2、泛FGFR受体抑制剂Erdafitinib可抑制 UM 细胞的增殖
使用 FGFR1高表达的UM 细胞系 92.1 和 Mel202,以及人视网膜色素上皮细胞系 ARPE-19 作为正常细胞对照,检测了Erdafitinib的细胞毒性功效。这些结果表明, Erdafitinib 以剂量依赖性的方式强烈抑制两种UM细胞系的细胞活力。相比之下,Erdafitinib在ARPE-19细胞中的细胞毒性最小。使用Erdafitinib治疗后,FGFR1的蛋白表达在两个UM细胞系中都以剂量依赖性的方式显著下调。进一步的分析结果表明Erdafitinib在UM细胞中诱导的细胞死亡并不是通过传统的凋亡机制进行的。

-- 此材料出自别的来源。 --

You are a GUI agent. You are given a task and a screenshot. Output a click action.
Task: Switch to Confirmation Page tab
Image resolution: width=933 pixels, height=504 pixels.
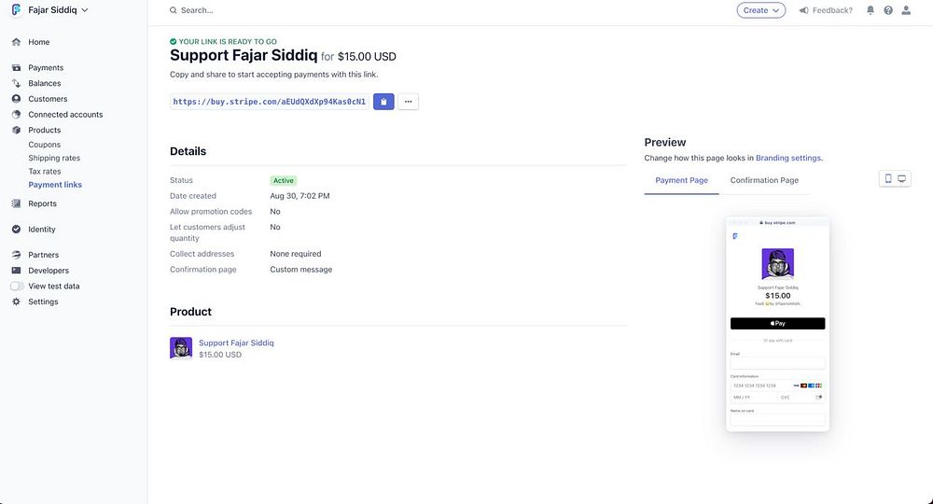(x=764, y=180)
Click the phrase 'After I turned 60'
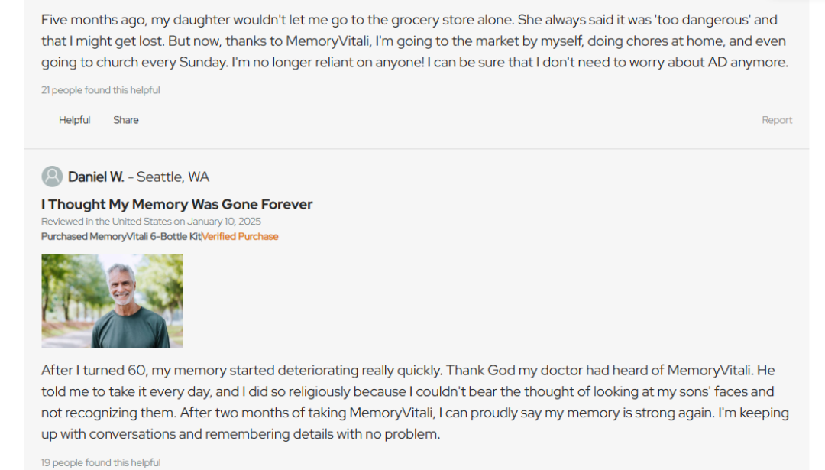Image resolution: width=825 pixels, height=470 pixels. pyautogui.click(x=93, y=371)
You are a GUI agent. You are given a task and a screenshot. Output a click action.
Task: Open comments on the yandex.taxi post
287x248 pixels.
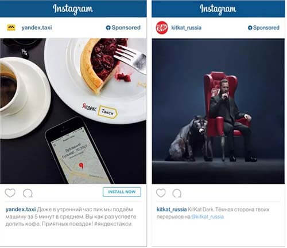pyautogui.click(x=28, y=193)
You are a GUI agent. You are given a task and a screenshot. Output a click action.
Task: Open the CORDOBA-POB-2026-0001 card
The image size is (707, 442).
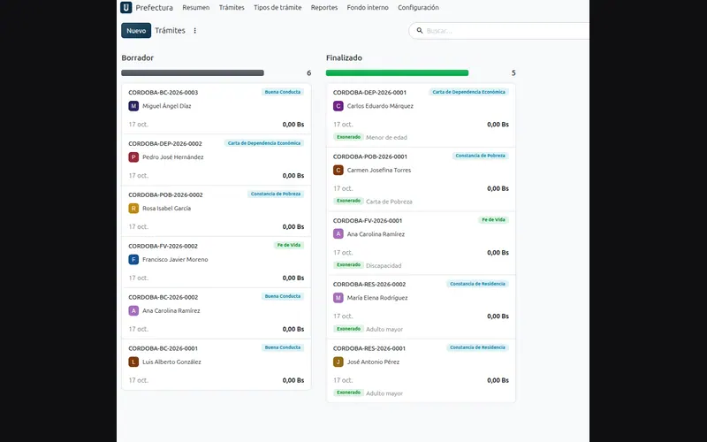[x=421, y=179]
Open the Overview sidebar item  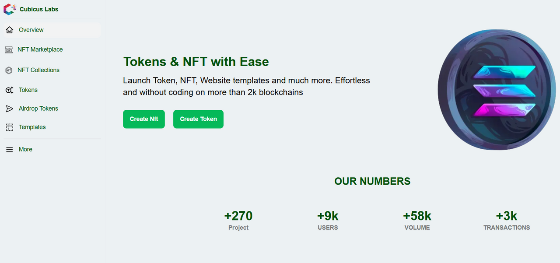tap(52, 30)
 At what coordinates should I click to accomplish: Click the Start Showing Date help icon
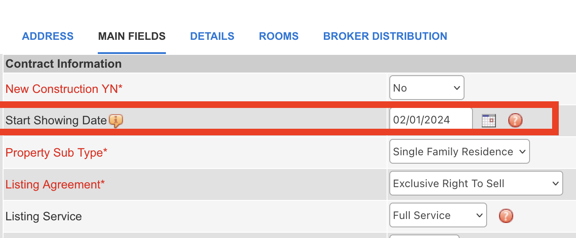[x=515, y=120]

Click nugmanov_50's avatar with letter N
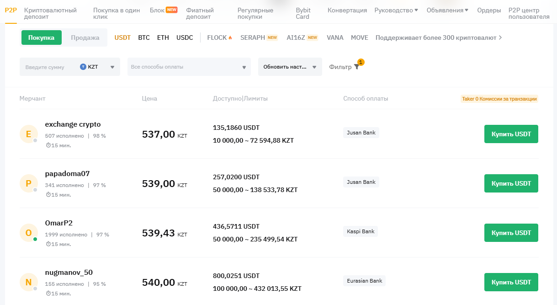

3、Erdafitinib以FGFR1依赖性方式促进UM细胞中的铁死亡
使用FGFR1高表达的UM细胞系92.1和Mel202,并用不同浓度的Erdafitinib处理,研究Erdafitinib是否会诱导UM细胞坏死或铁死亡。结果显示,Erdafitinib治疗以剂量依赖性方式影响MDA、GSH和铁含量,而LDH的释放量保持不变。使用脂质过氧化特异性探针C11-BODIPY581/591检测,结果显示,在使用Erdafitinib后,观察到的荧光以药物剂量依赖的方式从红色转变为绿色,这表明Erdafitinib可能会引发UM细胞中的铁死亡。 使用siRNA和pcDNA3.1-FGFR1质粒分别敲低和过表达FGFR1基因,观察其对Erdafitinib诱导的细胞死亡的影响。敲低FGFR1影响MDA、GSH和细胞内的铁含量,其结果与Erdafitinib治疗后观察到的相似。此外,过表达FGFR1显著减弱了这两种细胞系中Erdafitinib诱导的细胞反应。这些结果表明Erdafitinib可能是通过FGFR1依赖性机制发挥抗UM作用的。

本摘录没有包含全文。